• **YOUR TASK**
From the line that includes "Task: Edit the Oration row with pencil icon" to the last line of the data, quote each line precisely; both boundary lines belong in the answer.

• **DATA**
++++++++++

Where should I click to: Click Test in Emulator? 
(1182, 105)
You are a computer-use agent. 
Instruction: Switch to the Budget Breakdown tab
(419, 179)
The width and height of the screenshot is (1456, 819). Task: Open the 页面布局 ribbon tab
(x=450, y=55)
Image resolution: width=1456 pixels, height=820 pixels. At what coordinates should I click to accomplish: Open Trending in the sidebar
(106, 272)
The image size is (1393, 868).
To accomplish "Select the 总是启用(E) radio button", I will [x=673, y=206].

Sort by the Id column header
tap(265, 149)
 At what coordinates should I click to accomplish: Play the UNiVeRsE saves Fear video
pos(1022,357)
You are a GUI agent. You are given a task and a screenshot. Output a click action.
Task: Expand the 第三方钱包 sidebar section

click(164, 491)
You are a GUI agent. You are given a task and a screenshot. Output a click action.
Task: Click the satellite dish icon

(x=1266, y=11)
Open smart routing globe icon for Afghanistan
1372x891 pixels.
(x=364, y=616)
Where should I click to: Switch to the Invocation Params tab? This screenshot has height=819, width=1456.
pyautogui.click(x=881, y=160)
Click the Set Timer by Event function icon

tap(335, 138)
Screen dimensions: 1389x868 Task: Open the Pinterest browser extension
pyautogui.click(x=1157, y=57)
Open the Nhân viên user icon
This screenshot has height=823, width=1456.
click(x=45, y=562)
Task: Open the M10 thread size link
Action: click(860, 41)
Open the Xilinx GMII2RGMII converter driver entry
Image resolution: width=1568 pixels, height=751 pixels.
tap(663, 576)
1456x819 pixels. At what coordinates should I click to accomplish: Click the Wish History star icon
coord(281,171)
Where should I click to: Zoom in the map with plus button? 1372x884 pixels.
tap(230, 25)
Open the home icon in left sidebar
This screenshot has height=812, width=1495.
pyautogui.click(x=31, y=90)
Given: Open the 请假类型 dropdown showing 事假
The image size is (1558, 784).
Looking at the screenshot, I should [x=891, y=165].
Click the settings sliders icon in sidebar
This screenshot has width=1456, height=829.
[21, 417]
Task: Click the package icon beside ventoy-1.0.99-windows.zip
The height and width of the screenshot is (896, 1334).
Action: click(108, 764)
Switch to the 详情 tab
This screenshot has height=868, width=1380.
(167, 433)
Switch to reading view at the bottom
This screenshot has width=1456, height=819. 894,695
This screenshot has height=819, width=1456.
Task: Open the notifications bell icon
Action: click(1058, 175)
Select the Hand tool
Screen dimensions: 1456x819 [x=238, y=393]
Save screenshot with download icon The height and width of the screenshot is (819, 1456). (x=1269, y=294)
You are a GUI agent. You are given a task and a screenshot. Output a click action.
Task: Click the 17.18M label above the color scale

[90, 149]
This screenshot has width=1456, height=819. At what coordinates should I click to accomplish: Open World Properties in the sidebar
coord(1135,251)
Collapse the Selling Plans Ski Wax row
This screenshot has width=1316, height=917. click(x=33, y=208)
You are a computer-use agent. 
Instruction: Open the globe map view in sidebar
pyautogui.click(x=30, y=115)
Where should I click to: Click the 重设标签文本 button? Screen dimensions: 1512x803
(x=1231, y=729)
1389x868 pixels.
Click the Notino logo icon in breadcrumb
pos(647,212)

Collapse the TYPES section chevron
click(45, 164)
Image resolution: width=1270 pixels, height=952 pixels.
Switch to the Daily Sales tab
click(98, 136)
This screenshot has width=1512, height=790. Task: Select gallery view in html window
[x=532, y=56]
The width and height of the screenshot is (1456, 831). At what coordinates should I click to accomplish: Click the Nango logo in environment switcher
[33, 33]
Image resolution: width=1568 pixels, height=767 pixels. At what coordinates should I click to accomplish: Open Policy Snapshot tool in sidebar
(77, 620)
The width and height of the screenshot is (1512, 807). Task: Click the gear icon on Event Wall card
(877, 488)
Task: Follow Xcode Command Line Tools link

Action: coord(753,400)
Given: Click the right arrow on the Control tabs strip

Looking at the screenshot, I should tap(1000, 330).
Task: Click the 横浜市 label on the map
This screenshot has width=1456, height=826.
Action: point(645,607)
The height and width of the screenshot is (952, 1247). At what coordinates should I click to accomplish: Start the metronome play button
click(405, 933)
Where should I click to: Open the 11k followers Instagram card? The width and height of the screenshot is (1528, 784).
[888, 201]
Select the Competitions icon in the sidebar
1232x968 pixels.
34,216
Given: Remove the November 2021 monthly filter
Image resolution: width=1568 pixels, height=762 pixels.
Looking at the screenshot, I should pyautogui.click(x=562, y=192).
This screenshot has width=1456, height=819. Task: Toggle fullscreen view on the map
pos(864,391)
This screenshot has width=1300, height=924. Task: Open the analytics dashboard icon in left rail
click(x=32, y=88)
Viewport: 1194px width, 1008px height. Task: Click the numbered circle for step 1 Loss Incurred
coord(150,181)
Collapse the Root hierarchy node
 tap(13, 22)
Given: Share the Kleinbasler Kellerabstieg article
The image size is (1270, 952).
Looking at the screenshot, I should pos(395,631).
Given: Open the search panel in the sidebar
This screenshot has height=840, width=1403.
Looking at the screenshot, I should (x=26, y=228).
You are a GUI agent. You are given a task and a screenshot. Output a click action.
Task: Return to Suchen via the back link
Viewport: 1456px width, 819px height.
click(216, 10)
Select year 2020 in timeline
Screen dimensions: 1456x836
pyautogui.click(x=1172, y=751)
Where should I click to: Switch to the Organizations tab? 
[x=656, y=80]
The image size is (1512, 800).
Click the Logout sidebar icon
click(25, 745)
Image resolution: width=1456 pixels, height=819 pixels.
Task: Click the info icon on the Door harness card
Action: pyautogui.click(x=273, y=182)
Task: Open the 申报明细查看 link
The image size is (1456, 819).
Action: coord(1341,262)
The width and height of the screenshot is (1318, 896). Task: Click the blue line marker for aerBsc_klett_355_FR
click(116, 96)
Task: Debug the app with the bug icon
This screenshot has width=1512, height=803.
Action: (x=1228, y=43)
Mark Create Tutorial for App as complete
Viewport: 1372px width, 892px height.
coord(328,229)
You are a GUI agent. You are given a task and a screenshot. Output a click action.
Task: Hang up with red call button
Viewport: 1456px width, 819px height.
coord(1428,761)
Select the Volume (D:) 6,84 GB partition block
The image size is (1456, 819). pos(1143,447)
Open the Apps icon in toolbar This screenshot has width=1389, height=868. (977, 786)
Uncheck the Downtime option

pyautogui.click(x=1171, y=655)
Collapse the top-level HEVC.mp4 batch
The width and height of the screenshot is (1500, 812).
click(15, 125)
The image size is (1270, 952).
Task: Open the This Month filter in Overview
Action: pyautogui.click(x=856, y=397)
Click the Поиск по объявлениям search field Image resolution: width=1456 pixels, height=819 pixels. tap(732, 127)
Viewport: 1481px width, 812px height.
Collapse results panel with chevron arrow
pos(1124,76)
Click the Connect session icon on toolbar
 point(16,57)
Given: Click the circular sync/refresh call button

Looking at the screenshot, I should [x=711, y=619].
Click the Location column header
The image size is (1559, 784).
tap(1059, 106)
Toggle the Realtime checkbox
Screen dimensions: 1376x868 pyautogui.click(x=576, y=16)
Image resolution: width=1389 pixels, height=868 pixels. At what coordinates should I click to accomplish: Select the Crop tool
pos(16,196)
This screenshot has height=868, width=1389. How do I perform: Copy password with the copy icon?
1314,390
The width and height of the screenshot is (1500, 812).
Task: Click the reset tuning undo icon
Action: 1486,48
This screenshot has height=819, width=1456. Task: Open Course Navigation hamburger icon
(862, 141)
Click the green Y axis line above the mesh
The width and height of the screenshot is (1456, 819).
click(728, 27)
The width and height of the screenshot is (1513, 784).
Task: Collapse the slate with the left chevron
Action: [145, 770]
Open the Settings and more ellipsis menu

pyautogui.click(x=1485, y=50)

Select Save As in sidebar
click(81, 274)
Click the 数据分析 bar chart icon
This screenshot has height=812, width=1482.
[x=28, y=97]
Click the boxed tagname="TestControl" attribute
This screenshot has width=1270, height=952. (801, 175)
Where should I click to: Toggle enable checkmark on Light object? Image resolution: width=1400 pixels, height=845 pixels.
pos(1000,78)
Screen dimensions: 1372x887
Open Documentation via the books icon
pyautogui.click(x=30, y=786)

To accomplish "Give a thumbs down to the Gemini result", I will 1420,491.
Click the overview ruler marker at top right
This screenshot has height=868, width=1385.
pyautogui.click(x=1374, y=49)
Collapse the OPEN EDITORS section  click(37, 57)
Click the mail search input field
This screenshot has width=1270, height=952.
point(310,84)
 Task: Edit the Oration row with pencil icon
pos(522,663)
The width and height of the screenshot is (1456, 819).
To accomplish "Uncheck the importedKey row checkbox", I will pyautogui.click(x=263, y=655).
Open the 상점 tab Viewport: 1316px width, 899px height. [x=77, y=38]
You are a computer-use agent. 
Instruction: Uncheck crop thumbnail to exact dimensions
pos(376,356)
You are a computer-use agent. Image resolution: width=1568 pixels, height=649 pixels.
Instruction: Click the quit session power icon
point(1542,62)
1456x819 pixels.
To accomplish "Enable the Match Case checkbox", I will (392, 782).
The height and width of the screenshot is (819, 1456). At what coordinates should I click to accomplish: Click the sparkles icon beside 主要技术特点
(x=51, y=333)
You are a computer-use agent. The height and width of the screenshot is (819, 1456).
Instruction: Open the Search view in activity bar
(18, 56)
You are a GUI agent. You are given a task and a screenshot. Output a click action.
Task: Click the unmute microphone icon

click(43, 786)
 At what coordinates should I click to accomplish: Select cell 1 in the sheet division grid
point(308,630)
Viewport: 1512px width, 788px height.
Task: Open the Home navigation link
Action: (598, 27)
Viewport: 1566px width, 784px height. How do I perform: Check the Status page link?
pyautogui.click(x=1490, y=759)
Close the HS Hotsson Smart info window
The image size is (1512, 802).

++++++++++

• **YOUR RESPONSE**
 Task: Edit the Oration row with pencil icon
pos(522,663)
The width and height of the screenshot is (1456, 819).
To accomplish "Uncheck the importedKey row checkbox", I will pyautogui.click(x=263, y=655).
Open the 상점 tab Viewport: 1316px width, 899px height. [x=77, y=38]
You are a computer-use agent. 
Instruction: Uncheck crop thumbnail to exact dimensions
pos(376,356)
You are a computer-use agent. Image resolution: width=1568 pixels, height=649 pixels.
Instruction: Click the quit session power icon
point(1542,62)
1456x819 pixels.
To accomplish "Enable the Match Case checkbox", I will (392, 782).
The height and width of the screenshot is (819, 1456). At what coordinates should I click to accomplish: Click the sparkles icon beside 主要技术特点
(x=51, y=333)
You are a computer-use agent. The height and width of the screenshot is (819, 1456).
Instruction: Open the Search view in activity bar
(18, 56)
You are a GUI agent. You are given a task and a screenshot. Output a click action.
Task: Click the unmute microphone icon

click(43, 786)
 At what coordinates should I click to accomplish: Select cell 1 in the sheet division grid
point(308,630)
Viewport: 1512px width, 788px height.
Task: Open the Home navigation link
Action: (598, 27)
Viewport: 1566px width, 784px height. How do I perform: Check the Status page link?
pyautogui.click(x=1490, y=759)
Close the HS Hotsson Smart info window
The image size is (1512, 802).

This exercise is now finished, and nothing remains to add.